Blindly Detecting Merging Supermassive Black Holes with Radio Surveys

TL;DR

This paper explores the potential for detecting merging supermassive black hole binaries using wide-field radio surveys, focusing on their electromagnetic signatures and the limitations imposed by short merger timescales.

Contribution

It introduces a model for radio emission from merging supermassive black holes and assesses the detectability with current and future radio surveys, highlighting the challenges and prospects.

Findings

Detection rate <1 per year with blind surveys

Radio emission is weak and often undetectable without prior localization

Pre-merger signals may be detectable through modulation effects

Abstract

Supermassive black holes presumably grow through numerous mergers throughout cosmic time. During each merger, supermassive black hole binaries are surrounded by a circumbinary accretion disk that imposes a significant (~1e4 G for a binary of 1e8 Msun) magnetic field.

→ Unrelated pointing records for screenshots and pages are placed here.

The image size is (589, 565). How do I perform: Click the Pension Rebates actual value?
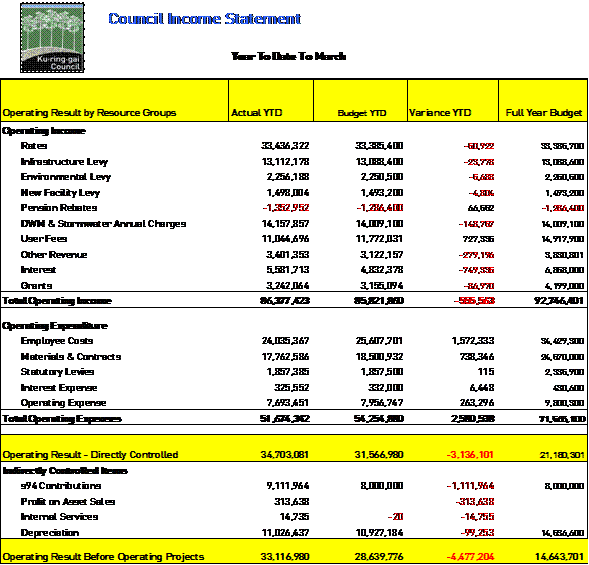(286, 208)
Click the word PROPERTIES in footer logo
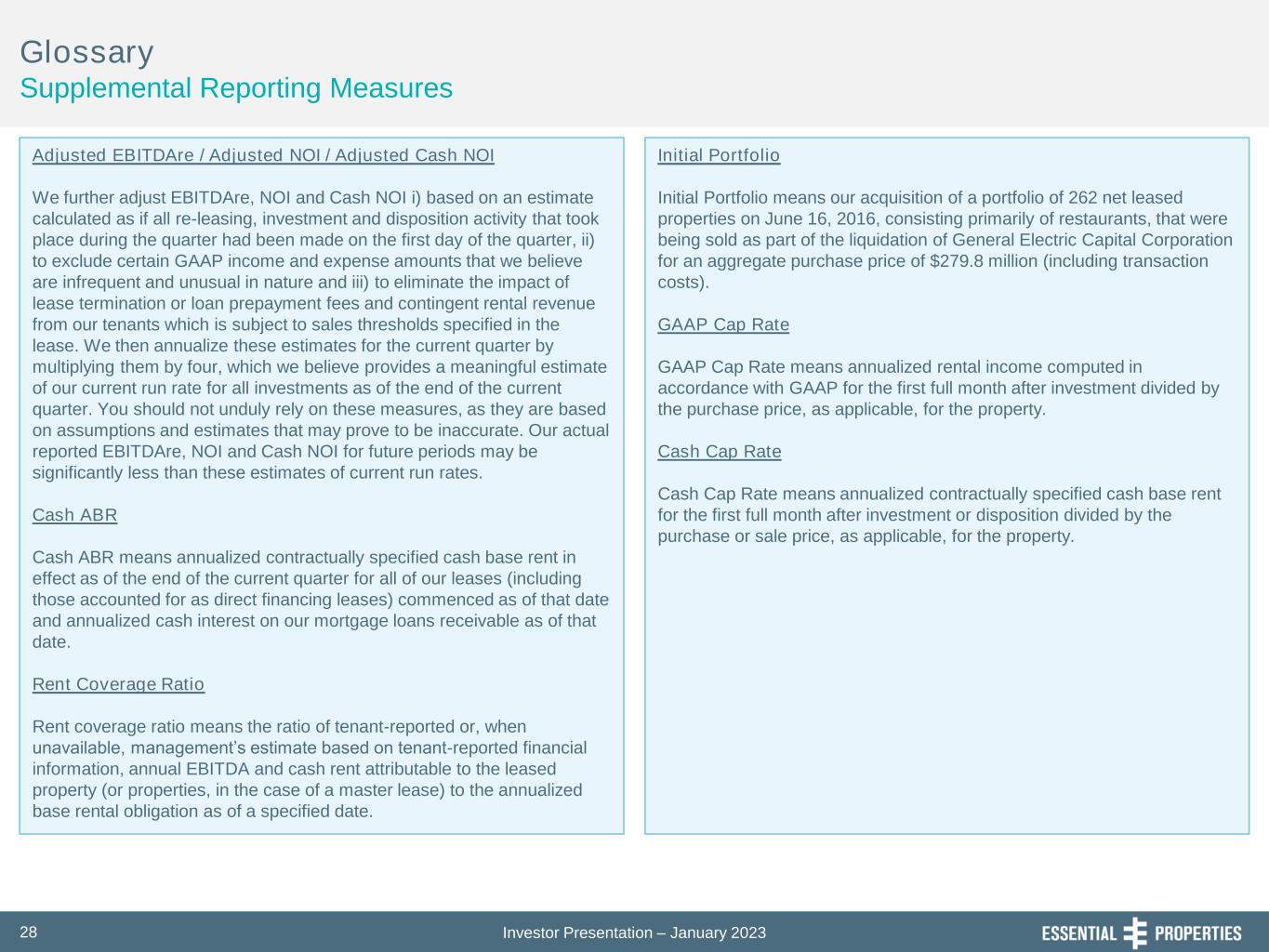1269x952 pixels. tap(1197, 933)
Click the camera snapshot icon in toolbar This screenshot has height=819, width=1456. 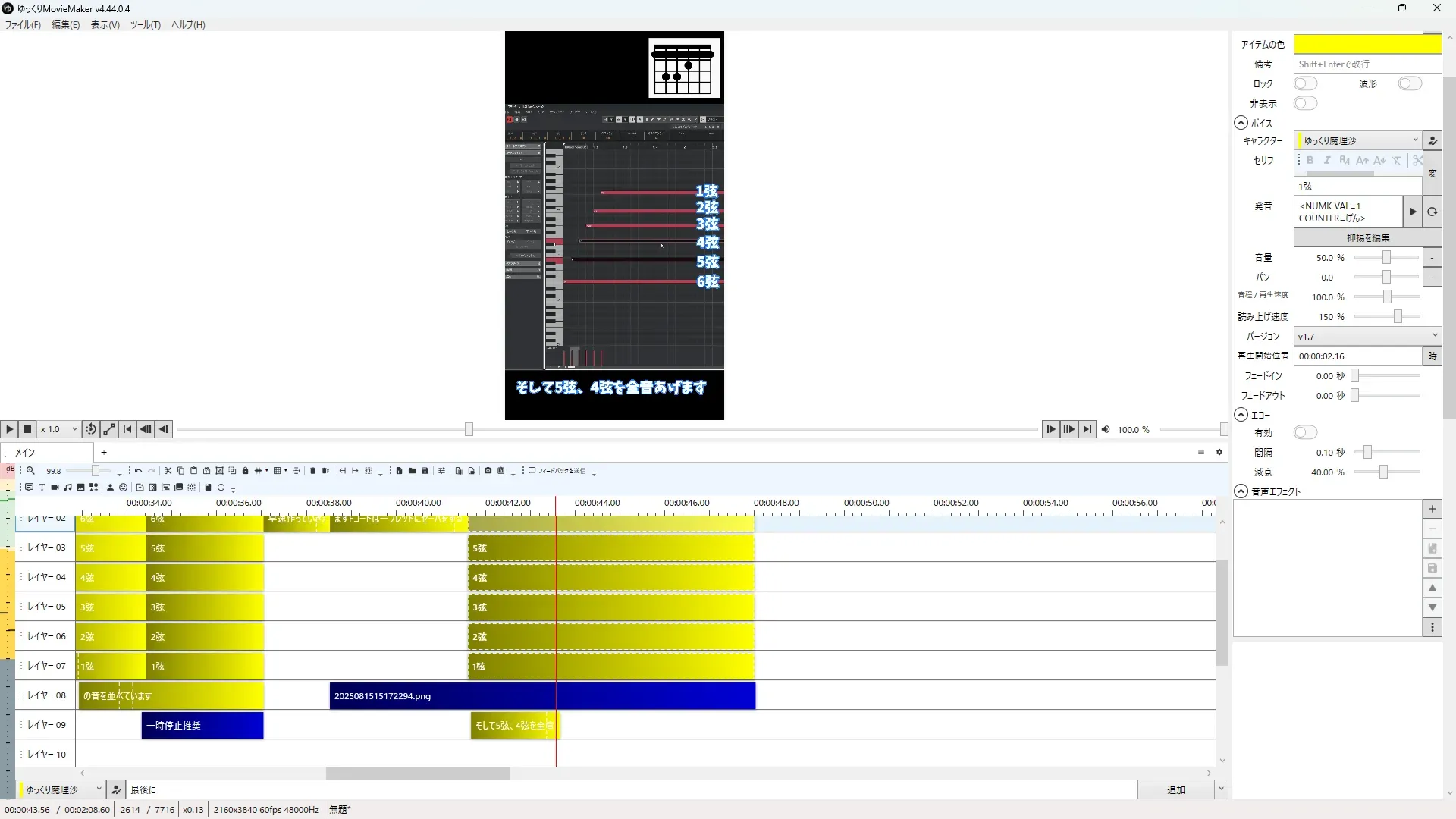[x=488, y=471]
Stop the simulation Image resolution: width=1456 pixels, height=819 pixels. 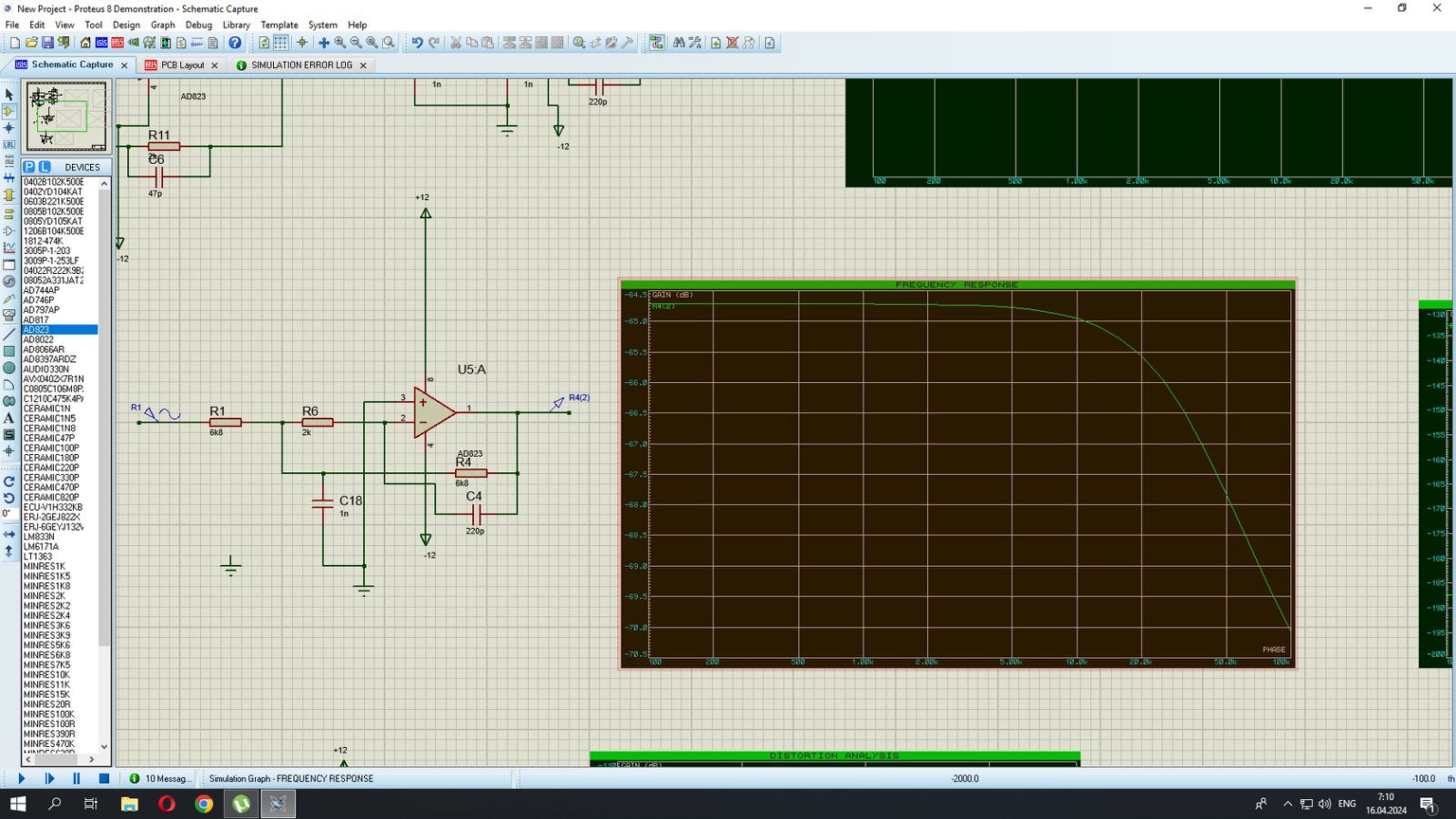tap(104, 779)
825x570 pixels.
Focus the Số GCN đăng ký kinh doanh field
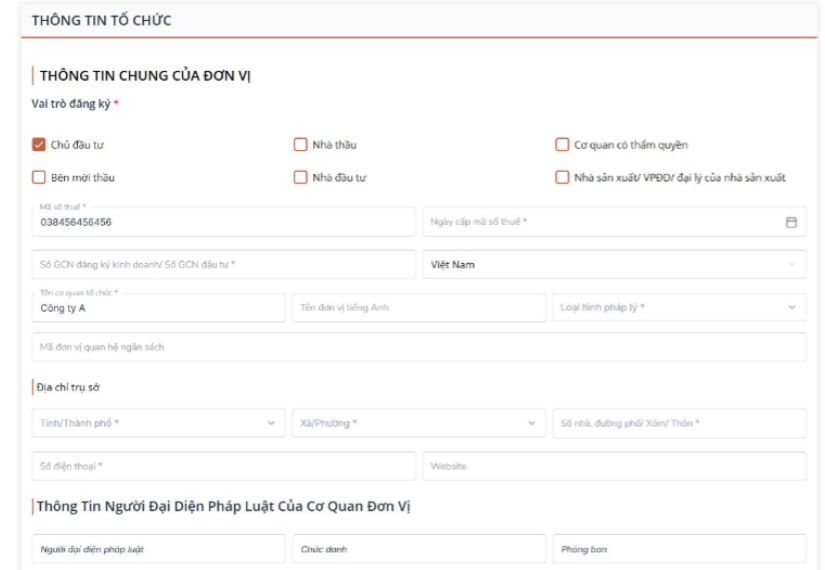click(224, 265)
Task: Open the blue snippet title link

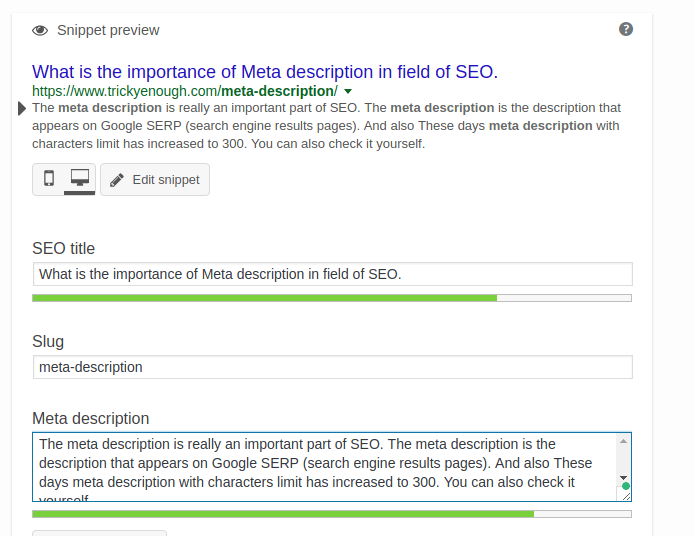Action: coord(264,71)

The motion of the binary through that field will convert the field energy to Poynting flux, with a luminosity ~1e43 erg/s (B/1e4 G)^2 (M/1e8 Msun)^2, some of which may emerge as synchrotron emission at frequencies near 1 GHz where current and planned wide-field radio surveys will operate. We find that the short timescales of many mergers will limit their detectability with most planned blind surveys to <1 per year over the whole sky, independent of the details of the emission process and flux distribution. Including an optimistic estimate for the radio flux makes detection even less likely, with <1 mergers per year over the whole sky. However, wide-field radio instruments may be able to localize systems identified in advance of merger by gravitational waves. Further, radio surveys may be able to detect the weaker emission produced by the binary's motion as it is modulated by spin-orbit precession and inspiral well in advance of merger.